Generally projects are considered to have an “upstream”, a canonical source from which the software is created, distributed, and maintained.
This has a lot of downsides for the end-users of the software. For example, a canonical upstream puts every user of the application at the whim of its developers. If the software is changed in some way that many people dislike, the burden to fork is very high. After all each individual user (even if they have a tech background) might not be able to maintain the entire codebase by themselves, or be able (and have the connections) to build a new community around the fork.

Most forks fail [citation-needed]. There are of course exceptions (a very successful one being jellyfin forking from emby ca 2019[1]), but the rule is that forking is a quite violent act that requires a lot of strength and energy to maintain.

The idea of software syndicates (or to turn the phrasing around syndicalist software) is to remove the notion of “upstream”. Software exists in the world, and is created and maintained by different software syndicates.
Maybe one of these syndicates originally created the software, but did so in a way that was easy for another syndicate to come along, adapt, and re-distribute to its users.
In effect this creates pre-emptive “soft forks” – forks that are still compatible with each other, but that might vary slightly in their functionality.

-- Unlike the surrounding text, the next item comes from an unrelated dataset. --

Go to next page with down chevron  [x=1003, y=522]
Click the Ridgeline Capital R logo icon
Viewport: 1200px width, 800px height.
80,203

For developers this means that software is maintained by many different smaller projects. The original authors (mainline) of the software still exist, and changes can be given to them. Maybe many syndicates would regularly pull updates from mainline, in order to get the latest features that are being worked on. But patches could also be applied to a more “local” syndicate to the developer, if the change is not deemed to be useful outside of the sydicate’s community.

For users this means that software is available by many different smaller projects. Users of Linux distributions may already be familiar with this. Packages are not usually created by the software authors, but by distribution maintainers. Users already get their software from a kind of syndicate: their distribution. The idea of a software syndicate formalises this relationship, and invites others to create other such projects, independent of (or spanning over multiple) distributions.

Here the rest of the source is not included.